About this task: Starting at the line that contains "Where should I" and stopping after the line that contains "Click the userPrivate", transcribe the listing below exactly; do not include any pictures.

Record set:
□ □ □ □ □

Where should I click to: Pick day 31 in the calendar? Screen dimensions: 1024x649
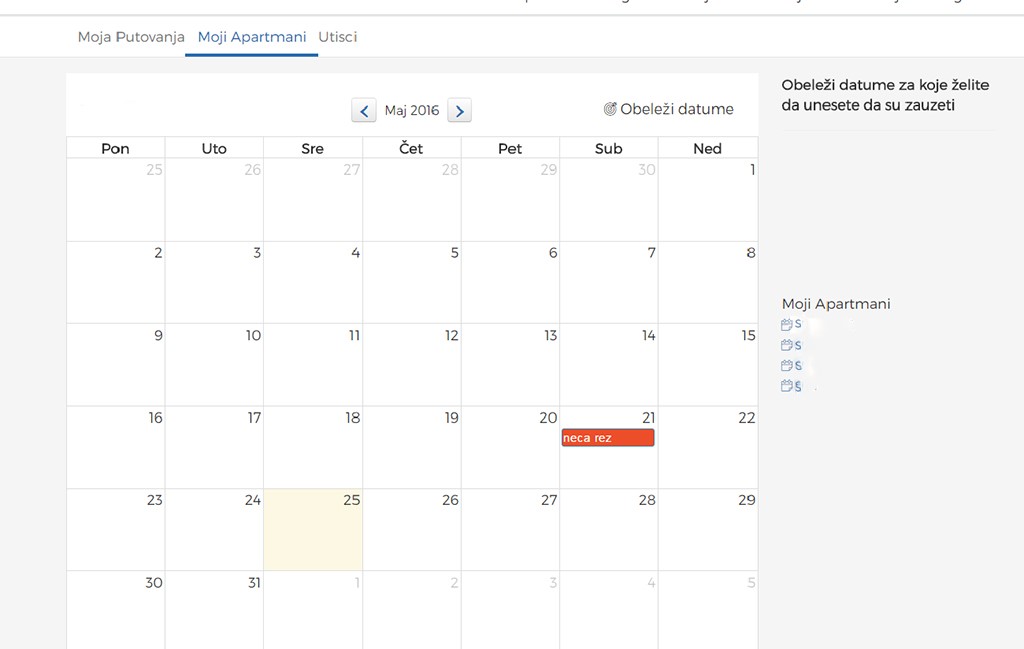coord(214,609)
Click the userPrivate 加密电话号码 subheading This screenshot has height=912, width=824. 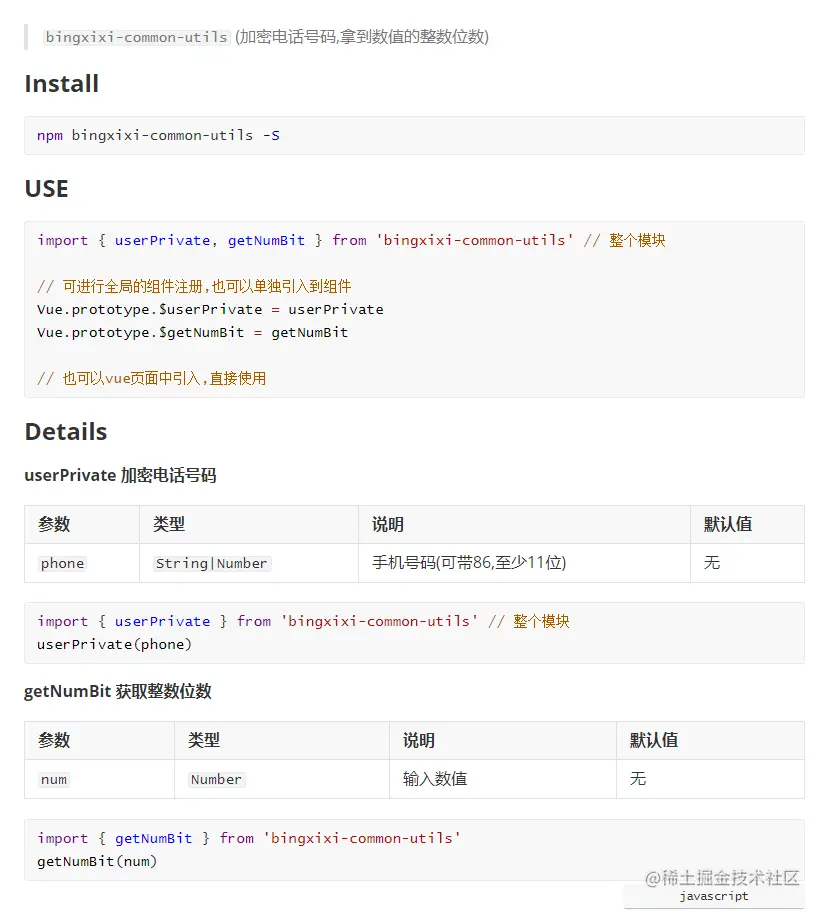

□ □ □ □ □

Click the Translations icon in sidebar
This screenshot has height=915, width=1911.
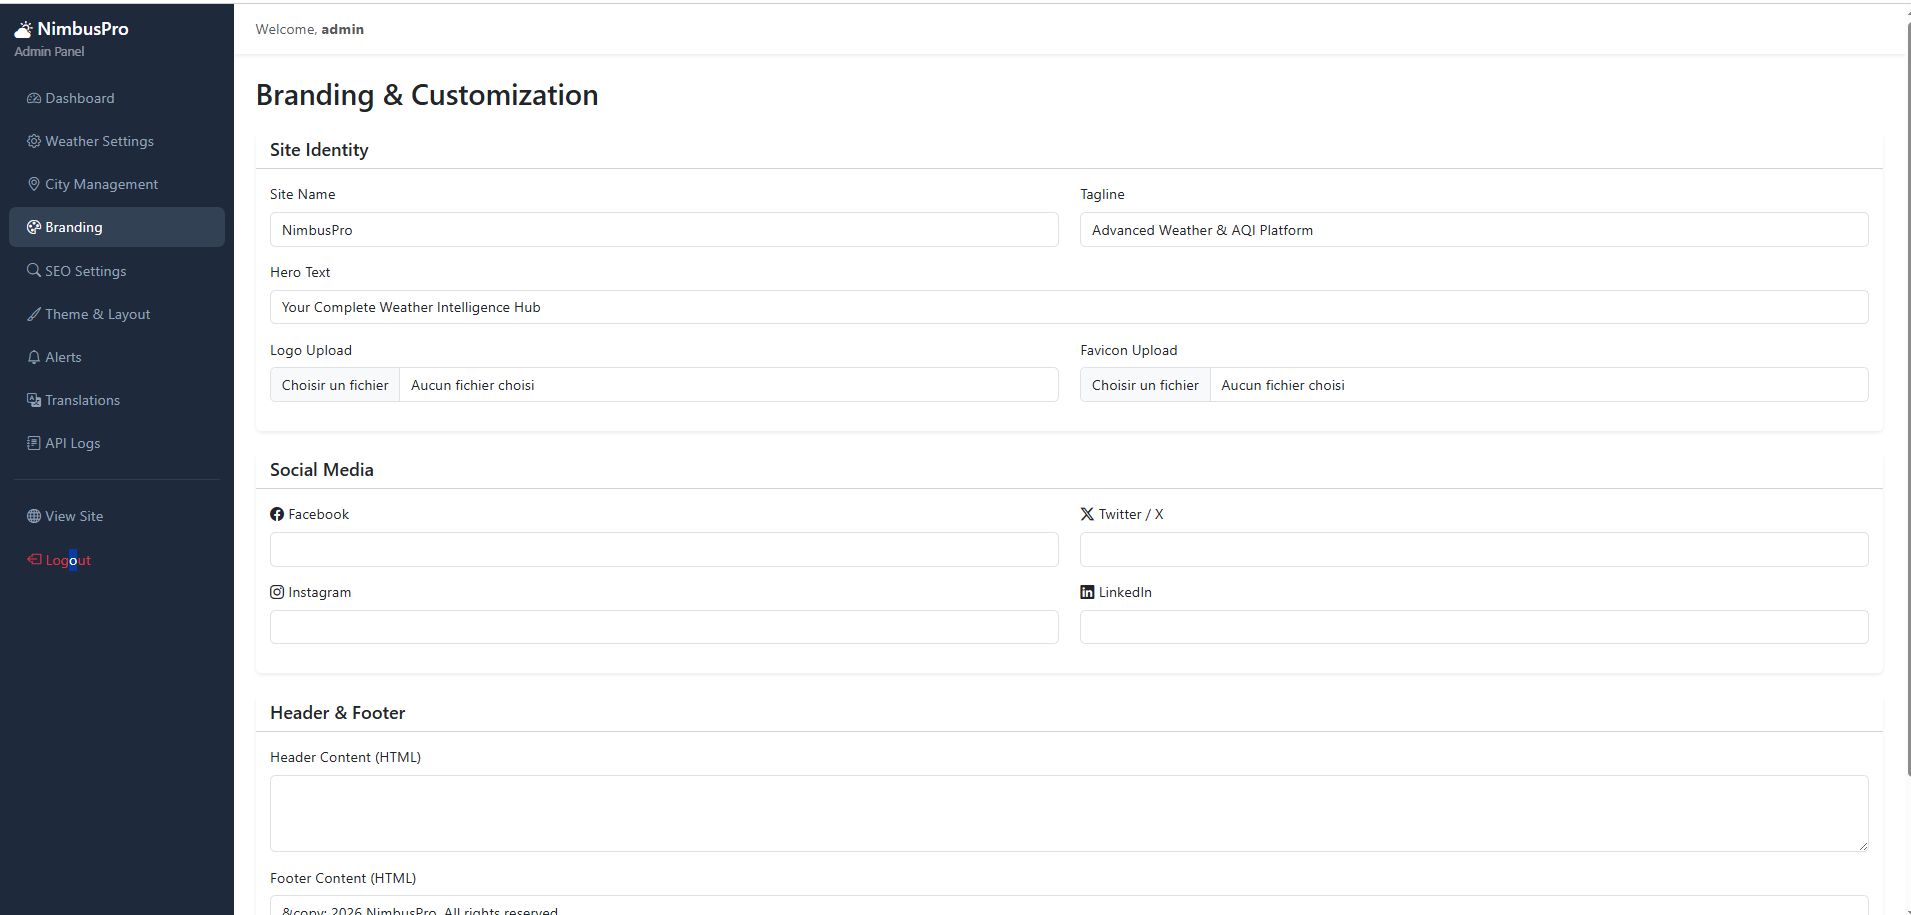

□ □ □ □ □

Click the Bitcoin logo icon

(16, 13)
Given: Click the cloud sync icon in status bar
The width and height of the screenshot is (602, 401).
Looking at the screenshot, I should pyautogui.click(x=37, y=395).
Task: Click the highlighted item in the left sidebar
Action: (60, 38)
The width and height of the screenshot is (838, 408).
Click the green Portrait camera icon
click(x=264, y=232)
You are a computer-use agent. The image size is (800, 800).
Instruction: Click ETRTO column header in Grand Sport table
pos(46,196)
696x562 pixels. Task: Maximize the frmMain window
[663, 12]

□ □ □ □ □

Your solution:
Where should I click to: Pick day 31 in the calendar? Screen dimensions: 1024x649
coord(214,609)
Click the userPrivate 加密电话号码 subheading This screenshot has height=912, width=824. 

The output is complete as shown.